The reason for OPEC’s unwillingness to pull the trigger on a cap for its two African members, according to Al-Ghais, is that both countries need to stabilize further.
Both countries have seen a significant increase in oil production in May and June.
For the month of May, Libya accounted for OPEC’s sharpest increase for the month, producing an average of 178,200 barrels per day more than April 2017. Nigeria accounted for the second largest monthly increase, producing an average of 174,200 barrels per day more in May.
In June, Libya and Nigeria once again saw the largest increases in oil production, with Libya producing 127,000 barrels per day more in June than in May, and Nigeria producing 96,700 barrels per day more on a month over month basis.
Even if OPEC were to cap both Nigeria and Libya at their current output levels, it is unclear what effect this would have on OPEC’s market rebalancing efforts, which some analysts say hasn’t even started yet.
Combined, Libya and Nigeria have increased output from 2.048 million bpd in April to 2.585 million bpd in June, and a cap would merely hold steady these levels of production, and would still take away from OPEC/NOPEC production quotas that promised to cut production by 1.8 million bpd.

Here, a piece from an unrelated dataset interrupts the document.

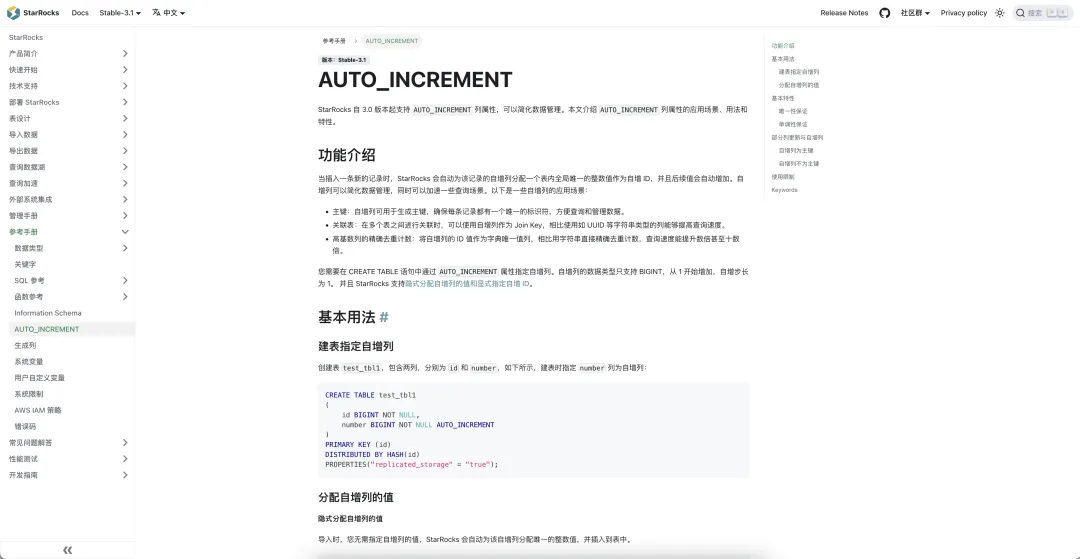Collapse sidebar with the double-chevron icon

While Kuwait said OPEC is not yet ready to assign cuts to Libya and Nigeria, it did say, according to Bloomberg, that they may be asked to join in limiting production. OPEC members have invited the two producers to the July 24 meeting in St. Petersburg to discuss the stability of their production. If Libya and Nigeria agree to limit production, it would at least remove two major sources of increasing supply from the market, making OPEC’s goal of rebalancing the oil market more achievable.